I was torn two ways about sharing it with you all on the internet. Half of me wanted to sing from the rooftops that everyone should go to said magical place to experience the spellbinding calm, to rest and write, to snuggle in the adorable cabins, and to chow down on the out-of-this-world menu the nicest chefs in the world serve up. The other half of me wanted to keep it secret, so it was my magical place and tourists didn’t start crowding in. But I like you all a lot (and Highlights publicizes the retreat on their website, so I suppose the secret is already out there anyway), so here we are.

Highlights Writing Retreat

View from my cabin’s front porch.

Highlights Writing Retreat

Inside my quaint cabin.

Highlights Writing Retreat

Views like this on my morning runs.

Highlights Writing Retreat

Views like this on our after dinner walks.

● **LIST OF TASKS**
a - In the writing retreat text, where does Highlights publicize the retreat?
b - Write out the writing retreat text from "I was torn two" to "here we are.", word for word.

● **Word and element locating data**
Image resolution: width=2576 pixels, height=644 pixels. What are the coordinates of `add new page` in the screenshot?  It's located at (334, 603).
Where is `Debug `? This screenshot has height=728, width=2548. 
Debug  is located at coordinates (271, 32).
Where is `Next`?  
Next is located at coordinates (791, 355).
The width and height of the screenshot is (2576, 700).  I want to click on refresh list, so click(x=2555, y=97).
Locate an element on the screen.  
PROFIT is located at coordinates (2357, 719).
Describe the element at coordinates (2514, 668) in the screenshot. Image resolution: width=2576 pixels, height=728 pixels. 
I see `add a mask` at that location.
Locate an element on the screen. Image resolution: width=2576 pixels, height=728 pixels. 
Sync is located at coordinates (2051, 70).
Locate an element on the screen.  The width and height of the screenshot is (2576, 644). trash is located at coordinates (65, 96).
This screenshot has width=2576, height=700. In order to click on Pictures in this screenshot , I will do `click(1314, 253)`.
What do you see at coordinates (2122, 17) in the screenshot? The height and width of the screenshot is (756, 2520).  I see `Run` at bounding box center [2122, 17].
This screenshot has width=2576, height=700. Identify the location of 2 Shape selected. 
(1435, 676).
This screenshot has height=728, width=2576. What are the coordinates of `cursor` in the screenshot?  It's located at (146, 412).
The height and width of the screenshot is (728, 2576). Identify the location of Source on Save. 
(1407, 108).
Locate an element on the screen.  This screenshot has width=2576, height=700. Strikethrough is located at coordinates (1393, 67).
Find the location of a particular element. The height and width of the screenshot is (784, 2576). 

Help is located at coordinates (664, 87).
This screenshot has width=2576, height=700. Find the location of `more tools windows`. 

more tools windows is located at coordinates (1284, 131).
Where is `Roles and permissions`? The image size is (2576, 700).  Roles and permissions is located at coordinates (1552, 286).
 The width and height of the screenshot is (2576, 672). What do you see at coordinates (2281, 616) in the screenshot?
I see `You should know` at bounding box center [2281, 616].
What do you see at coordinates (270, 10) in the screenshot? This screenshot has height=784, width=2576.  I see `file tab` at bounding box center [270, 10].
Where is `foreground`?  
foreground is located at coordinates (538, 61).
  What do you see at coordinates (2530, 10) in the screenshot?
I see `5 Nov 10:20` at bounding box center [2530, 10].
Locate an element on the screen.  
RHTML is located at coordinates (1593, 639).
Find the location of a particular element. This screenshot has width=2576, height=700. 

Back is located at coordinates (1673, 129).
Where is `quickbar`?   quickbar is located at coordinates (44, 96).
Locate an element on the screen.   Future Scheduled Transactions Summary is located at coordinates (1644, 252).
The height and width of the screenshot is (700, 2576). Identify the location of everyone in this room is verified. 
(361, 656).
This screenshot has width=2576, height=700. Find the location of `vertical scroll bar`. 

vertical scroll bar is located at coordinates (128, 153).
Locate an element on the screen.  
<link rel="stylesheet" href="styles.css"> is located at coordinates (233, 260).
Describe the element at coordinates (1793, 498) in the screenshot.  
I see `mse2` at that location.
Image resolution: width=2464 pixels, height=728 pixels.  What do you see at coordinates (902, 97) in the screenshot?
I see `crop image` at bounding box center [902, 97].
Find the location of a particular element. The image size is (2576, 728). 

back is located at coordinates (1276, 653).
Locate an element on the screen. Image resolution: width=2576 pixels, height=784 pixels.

● **PROBLEM SOLUTIONS**
a - On their website.

b -
I was torn two ways about sharing it with you all on the internet. Half of me wanted to sing from the rooftops that everyone should go to said magical place to experience the spellbinding calm, to rest and write, to snuggle in the adorable cabins, and to chow down on the out-of-this-world menu the nicest chefs in the world serve up. The other half of me wanted to keep it secret, so it was my magical place and tourists didn’t start crowding in. But I like you all a lot (and Highlights publicizes the retreat on their website, so I suppose the secret is already out there anyway), so here we are.